- **Instructions to follow**:
Set out exactly, line by line, the stretch of data below that begins at the line containing "Click the 年龄 column header" and ends at the line containing "Task: Click the paint bucket color icon", with both ends kept.
------------
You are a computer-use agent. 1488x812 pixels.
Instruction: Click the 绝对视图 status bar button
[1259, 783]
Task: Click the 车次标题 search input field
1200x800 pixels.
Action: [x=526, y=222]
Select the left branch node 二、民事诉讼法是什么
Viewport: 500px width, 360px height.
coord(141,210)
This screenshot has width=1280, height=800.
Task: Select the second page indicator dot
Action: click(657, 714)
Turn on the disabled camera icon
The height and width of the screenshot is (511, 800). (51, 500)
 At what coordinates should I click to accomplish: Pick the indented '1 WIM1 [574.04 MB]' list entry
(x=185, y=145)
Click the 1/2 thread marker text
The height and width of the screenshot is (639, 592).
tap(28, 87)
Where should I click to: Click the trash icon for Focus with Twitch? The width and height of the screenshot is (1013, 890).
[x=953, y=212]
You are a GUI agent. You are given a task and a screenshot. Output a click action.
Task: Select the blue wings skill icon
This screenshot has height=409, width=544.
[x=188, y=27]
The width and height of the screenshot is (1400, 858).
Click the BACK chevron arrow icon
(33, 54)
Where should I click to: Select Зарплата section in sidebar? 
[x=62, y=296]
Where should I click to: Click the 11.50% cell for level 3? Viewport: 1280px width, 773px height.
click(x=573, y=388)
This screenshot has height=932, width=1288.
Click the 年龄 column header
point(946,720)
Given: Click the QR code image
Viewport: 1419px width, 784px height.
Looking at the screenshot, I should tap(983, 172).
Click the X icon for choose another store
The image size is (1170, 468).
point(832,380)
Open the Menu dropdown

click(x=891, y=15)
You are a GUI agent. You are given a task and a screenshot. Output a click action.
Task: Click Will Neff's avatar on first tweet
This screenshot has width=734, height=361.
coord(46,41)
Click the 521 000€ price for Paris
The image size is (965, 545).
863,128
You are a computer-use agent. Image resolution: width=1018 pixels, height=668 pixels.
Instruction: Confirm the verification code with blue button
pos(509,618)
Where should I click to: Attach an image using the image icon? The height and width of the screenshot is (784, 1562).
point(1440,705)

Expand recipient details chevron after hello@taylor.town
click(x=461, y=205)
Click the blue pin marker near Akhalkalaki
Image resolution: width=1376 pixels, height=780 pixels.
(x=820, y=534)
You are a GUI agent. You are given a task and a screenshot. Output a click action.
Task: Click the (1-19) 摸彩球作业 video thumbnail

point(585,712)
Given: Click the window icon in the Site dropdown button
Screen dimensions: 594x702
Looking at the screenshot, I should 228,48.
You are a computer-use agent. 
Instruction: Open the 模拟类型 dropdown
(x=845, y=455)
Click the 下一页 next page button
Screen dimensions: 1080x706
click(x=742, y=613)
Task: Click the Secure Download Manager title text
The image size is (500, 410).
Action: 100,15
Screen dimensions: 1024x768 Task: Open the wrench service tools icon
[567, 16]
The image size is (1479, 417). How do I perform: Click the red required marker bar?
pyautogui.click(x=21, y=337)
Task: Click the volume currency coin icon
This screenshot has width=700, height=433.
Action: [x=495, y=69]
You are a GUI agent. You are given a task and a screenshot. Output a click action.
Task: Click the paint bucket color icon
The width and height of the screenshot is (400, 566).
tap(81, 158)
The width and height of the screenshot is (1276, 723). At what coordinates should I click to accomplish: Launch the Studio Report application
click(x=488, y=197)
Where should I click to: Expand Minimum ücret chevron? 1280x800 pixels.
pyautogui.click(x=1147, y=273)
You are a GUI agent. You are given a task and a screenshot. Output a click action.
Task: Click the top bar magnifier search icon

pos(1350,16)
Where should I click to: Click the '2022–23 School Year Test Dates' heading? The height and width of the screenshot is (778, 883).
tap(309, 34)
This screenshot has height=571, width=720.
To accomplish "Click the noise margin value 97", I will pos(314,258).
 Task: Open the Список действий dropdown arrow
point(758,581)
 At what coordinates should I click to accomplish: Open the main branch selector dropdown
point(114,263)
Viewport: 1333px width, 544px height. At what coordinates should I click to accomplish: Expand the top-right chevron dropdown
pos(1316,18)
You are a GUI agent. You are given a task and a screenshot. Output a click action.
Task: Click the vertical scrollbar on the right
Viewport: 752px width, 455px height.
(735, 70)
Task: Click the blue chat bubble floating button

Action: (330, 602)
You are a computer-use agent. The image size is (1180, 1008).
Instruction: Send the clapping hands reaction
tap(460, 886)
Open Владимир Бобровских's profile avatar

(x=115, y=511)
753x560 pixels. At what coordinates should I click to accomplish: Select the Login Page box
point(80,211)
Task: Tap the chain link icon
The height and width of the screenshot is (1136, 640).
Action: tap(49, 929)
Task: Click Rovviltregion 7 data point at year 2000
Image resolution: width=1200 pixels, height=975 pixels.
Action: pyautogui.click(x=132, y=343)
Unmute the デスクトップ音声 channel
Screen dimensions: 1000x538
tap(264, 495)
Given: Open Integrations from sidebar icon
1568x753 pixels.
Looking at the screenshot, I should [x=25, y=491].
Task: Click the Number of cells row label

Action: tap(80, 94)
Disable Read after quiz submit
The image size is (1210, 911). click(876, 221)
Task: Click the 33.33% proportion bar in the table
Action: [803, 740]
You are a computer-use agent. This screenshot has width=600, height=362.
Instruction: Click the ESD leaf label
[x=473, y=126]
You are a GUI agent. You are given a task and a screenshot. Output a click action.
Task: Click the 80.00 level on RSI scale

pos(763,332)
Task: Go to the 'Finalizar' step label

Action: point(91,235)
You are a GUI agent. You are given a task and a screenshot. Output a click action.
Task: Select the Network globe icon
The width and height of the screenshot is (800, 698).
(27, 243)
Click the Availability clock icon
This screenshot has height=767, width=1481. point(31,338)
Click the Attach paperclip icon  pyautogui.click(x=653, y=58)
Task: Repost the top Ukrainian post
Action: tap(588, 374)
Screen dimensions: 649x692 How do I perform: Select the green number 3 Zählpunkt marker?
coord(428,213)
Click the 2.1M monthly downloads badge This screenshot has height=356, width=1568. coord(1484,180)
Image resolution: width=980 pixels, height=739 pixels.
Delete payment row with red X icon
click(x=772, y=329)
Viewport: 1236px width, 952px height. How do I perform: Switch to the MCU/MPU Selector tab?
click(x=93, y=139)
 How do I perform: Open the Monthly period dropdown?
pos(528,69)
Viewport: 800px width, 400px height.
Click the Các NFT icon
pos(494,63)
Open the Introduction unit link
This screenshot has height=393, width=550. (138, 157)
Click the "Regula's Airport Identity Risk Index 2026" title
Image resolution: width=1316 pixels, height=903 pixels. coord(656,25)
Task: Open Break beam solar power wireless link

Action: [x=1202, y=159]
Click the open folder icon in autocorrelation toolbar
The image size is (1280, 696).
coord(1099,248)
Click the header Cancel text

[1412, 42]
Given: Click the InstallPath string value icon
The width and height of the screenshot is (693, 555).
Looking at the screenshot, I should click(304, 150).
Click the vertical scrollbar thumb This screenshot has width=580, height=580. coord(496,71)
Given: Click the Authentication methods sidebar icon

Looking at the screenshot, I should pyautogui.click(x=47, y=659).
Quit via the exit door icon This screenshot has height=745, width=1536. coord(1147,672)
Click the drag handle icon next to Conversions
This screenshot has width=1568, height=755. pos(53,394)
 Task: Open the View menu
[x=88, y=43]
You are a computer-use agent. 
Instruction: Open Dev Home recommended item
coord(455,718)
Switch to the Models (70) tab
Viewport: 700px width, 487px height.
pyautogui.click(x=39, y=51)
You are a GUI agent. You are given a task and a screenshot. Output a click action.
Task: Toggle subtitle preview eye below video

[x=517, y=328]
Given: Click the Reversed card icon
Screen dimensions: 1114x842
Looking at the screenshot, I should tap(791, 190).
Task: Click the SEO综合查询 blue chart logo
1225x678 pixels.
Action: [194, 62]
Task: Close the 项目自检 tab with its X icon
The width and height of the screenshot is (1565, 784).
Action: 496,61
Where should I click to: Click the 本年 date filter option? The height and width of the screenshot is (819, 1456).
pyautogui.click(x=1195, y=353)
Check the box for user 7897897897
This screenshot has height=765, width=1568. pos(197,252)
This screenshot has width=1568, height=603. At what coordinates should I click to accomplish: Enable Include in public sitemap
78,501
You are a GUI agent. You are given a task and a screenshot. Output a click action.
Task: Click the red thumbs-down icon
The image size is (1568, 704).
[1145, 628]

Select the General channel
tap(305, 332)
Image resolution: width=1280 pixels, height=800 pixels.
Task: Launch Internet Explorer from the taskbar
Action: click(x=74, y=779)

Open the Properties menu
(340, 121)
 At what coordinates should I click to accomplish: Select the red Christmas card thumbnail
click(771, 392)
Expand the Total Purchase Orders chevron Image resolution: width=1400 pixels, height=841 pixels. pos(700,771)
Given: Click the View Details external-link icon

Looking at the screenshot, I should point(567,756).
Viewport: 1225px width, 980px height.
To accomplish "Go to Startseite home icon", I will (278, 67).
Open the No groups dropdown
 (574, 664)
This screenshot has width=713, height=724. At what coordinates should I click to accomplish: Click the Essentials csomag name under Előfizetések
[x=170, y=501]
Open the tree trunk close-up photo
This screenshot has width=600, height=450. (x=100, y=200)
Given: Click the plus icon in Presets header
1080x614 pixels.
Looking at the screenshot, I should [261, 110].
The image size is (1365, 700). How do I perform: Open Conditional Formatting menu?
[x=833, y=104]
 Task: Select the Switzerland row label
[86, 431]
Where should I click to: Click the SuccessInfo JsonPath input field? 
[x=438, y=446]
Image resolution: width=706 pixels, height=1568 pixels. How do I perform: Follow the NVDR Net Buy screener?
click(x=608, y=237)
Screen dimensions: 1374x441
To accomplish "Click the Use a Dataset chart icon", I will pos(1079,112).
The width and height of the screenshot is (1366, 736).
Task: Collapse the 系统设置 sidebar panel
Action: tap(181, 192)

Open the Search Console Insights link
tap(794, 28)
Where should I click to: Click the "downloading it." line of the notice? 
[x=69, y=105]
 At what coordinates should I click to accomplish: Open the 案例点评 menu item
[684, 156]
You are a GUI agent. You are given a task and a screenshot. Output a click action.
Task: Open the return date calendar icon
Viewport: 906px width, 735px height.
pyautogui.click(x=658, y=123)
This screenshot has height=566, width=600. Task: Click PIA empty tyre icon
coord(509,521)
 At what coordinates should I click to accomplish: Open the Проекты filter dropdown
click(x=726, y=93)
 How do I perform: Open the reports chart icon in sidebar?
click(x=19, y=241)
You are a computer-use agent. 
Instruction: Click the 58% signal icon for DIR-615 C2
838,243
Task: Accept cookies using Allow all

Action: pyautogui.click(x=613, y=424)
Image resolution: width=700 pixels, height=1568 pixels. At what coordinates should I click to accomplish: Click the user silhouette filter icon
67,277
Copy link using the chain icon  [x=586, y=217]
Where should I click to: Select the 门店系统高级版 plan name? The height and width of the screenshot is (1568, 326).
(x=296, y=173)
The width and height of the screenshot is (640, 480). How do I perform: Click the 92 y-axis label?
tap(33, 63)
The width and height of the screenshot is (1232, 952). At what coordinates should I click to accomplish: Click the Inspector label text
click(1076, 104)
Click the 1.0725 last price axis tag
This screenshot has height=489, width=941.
------------
- **Exercise answer**:
Click the 年龄 column header
point(946,720)
Given: Click the QR code image
Viewport: 1419px width, 784px height.
Looking at the screenshot, I should tap(983, 172).
Click the X icon for choose another store
The image size is (1170, 468).
point(832,380)
Open the Menu dropdown

click(x=891, y=15)
You are a GUI agent. You are given a task and a screenshot. Output a click action.
Task: Click Will Neff's avatar on first tweet
This screenshot has width=734, height=361.
coord(46,41)
Click the 521 000€ price for Paris
The image size is (965, 545).
863,128
You are a computer-use agent. Image resolution: width=1018 pixels, height=668 pixels.
Instruction: Confirm the verification code with blue button
pos(509,618)
Where should I click to: Attach an image using the image icon? The height and width of the screenshot is (784, 1562).
point(1440,705)

Expand recipient details chevron after hello@taylor.town
click(x=461, y=205)
Click the blue pin marker near Akhalkalaki
Image resolution: width=1376 pixels, height=780 pixels.
(x=820, y=534)
You are a GUI agent. You are given a task and a screenshot. Output a click action.
Task: Click the (1-19) 摸彩球作业 video thumbnail

point(585,712)
Given: Click the window icon in the Site dropdown button
Screen dimensions: 594x702
Looking at the screenshot, I should 228,48.
You are a computer-use agent. 
Instruction: Open the 模拟类型 dropdown
(x=845, y=455)
Click the 下一页 next page button
Screen dimensions: 1080x706
click(x=742, y=613)
Task: Click the Secure Download Manager title text
The image size is (500, 410).
Action: 100,15
Screen dimensions: 1024x768 Task: Open the wrench service tools icon
[567, 16]
The image size is (1479, 417). How do I perform: Click the red required marker bar?
pyautogui.click(x=21, y=337)
Task: Click the volume currency coin icon
This screenshot has width=700, height=433.
Action: [x=495, y=69]
You are a GUI agent. You are given a task and a screenshot. Output a click action.
Task: Click the paint bucket color icon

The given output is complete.